Un semplice e umile servo nella vigna del Signore
del cardinale Franc Rodé cm

Sono le prime parole che sua santità Benedetto XVI ha pronunciato, il 19 aprile di due anni fa, subito dopo la sua elezione quale successore di Pietro: la prima, nitida immagine di questo Pontefice che abbiamo imparato a conoscere e amare; immagine che il Santo Padre sa confermare con le parole, con gli atteggiamenti, con il tratto sereno e la ferma dolcezza di chi è consapevole di aver ricevuto da Cristo l’incarico di confermare i fratelli nella fede.

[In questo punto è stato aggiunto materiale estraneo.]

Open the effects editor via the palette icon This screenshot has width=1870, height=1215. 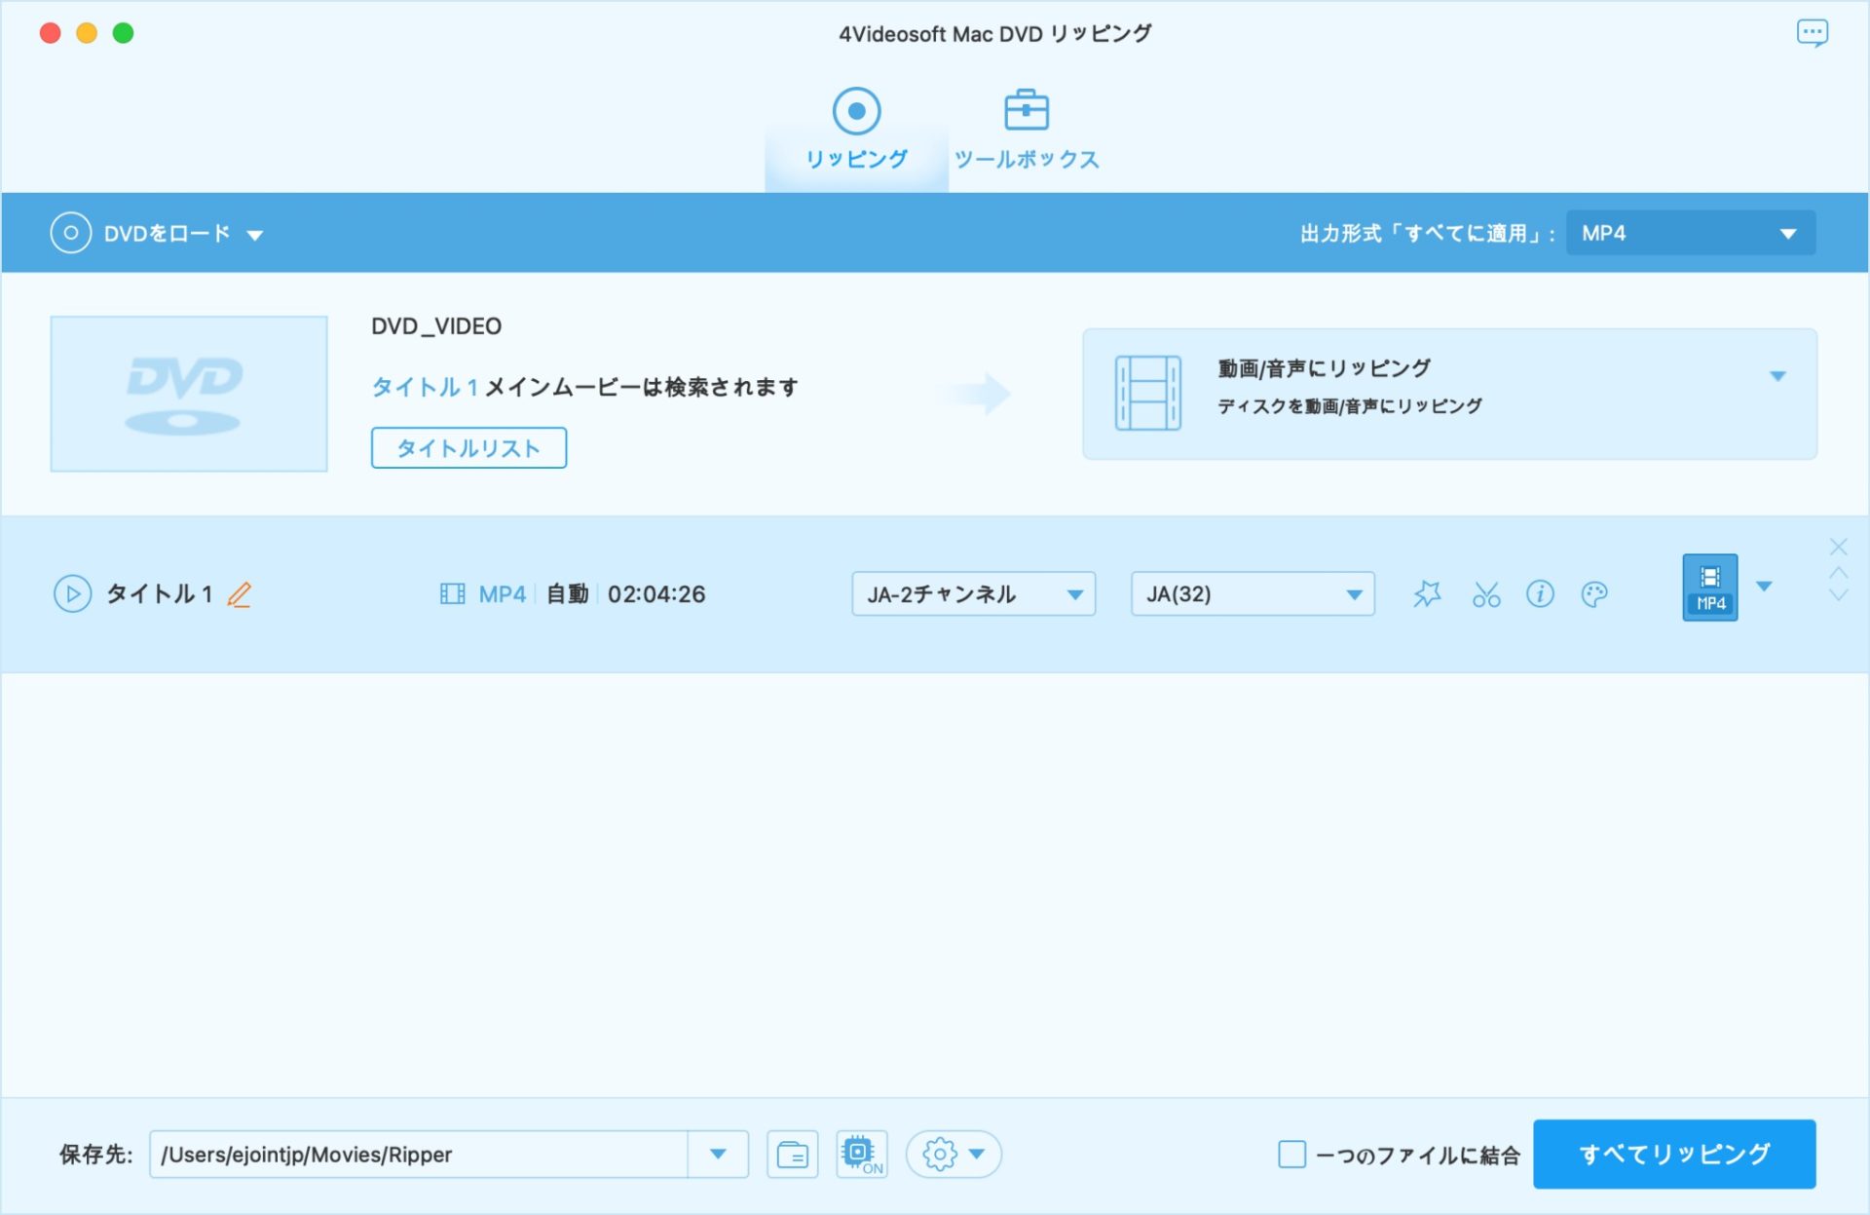(x=1594, y=593)
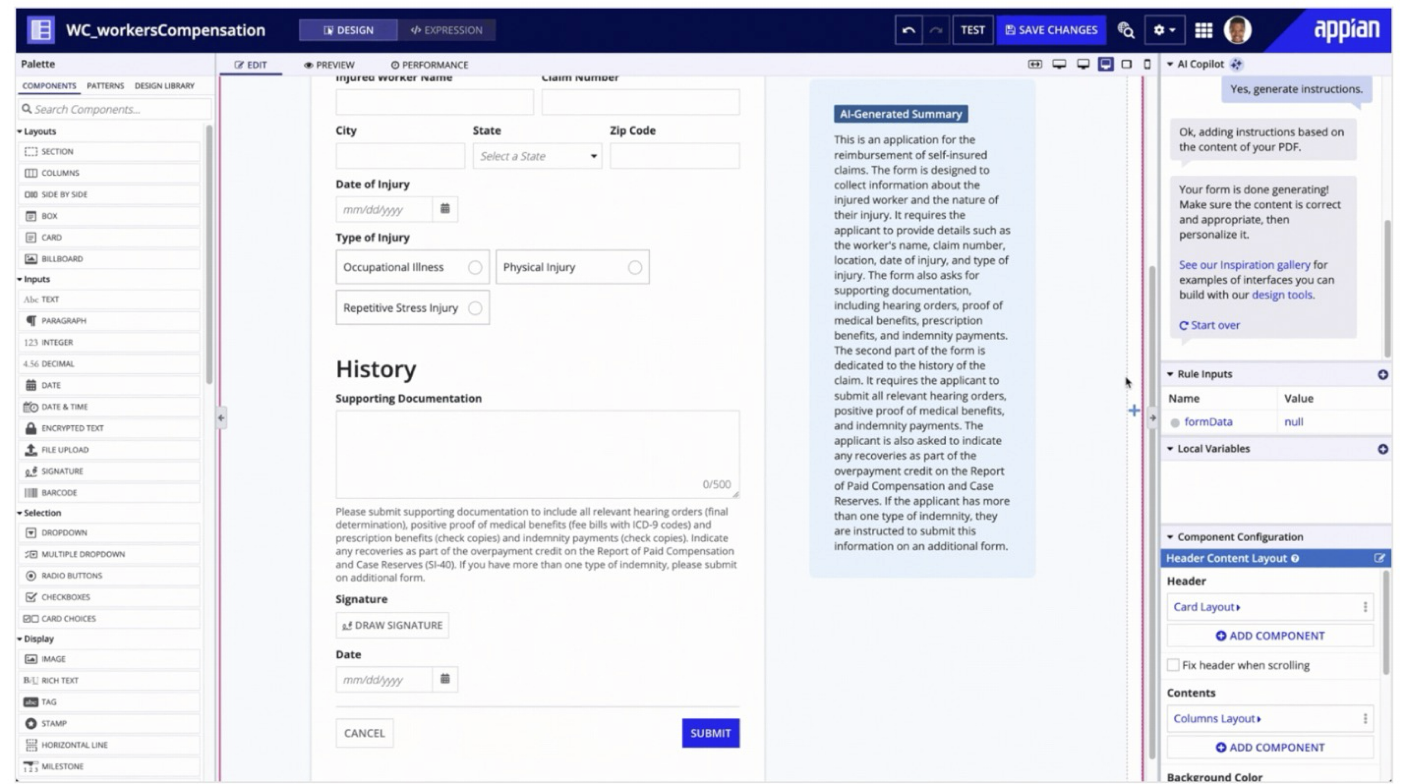The height and width of the screenshot is (784, 1406).
Task: Open the apps grid navigation icon
Action: 1203,30
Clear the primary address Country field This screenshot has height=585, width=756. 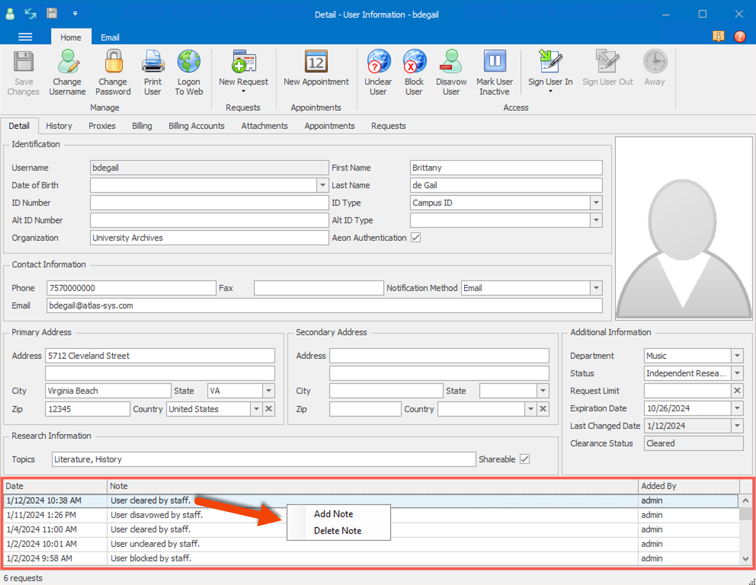tap(269, 409)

Semplicità, modestia, discrezione, rispetto per l’uomo – tutto l’uomo e tutti gli uomini, come soleva dire il suo predecessore Paolo VI di venerata memoria –: questi alcuni dei tratti caratteristici di questo Papa, trasparente nella sua umiltà, un uomo sine dolo, senza falsità (cfr. Gv 1, 47).
Il suo pensiero, limpido e coerente, parla agli uomini e alle donne del nostro tempo, senza mezzi termini, e senza timori; la chiarezza, la bellezza e la profondità del suo linguaggio sanno parlare al cuore perché dice parole di gioia, di libertà, di bellezza, di pienezza di vita, di amore senza confini, senza costrizioni, senza infingimenti. Durante un colloquio ebbi a dirgli che, sentirlo parlare, mi ricorda il grande teologo italo-tedesco Romano Guardini, per l’affinità di pensiero e di stile. Fu lieto di questo accostamento.
In occasione del suo ottantesimo genetliaco sono lieto di fargli giungere ancora una volta l’augurio mio e della Congregazione degli Istituti di vita consacrata e le Società di vita apostolica che – a suo nome – guido, eco dell’augurio e della preghiera di milioni di consacrati e consacrate che, ogni giorno, spendono la propria vita a causa di Cristo e del Vangelo, fino agli estremi confini della terra.
Augurio che è preghiera che quotidianamente innalzo, insieme a tutti gli officiali del dicastero, quando a mezzogiorno ci ritroviamo per l’Angelus, perché il Signore conservet eum, et vivificet.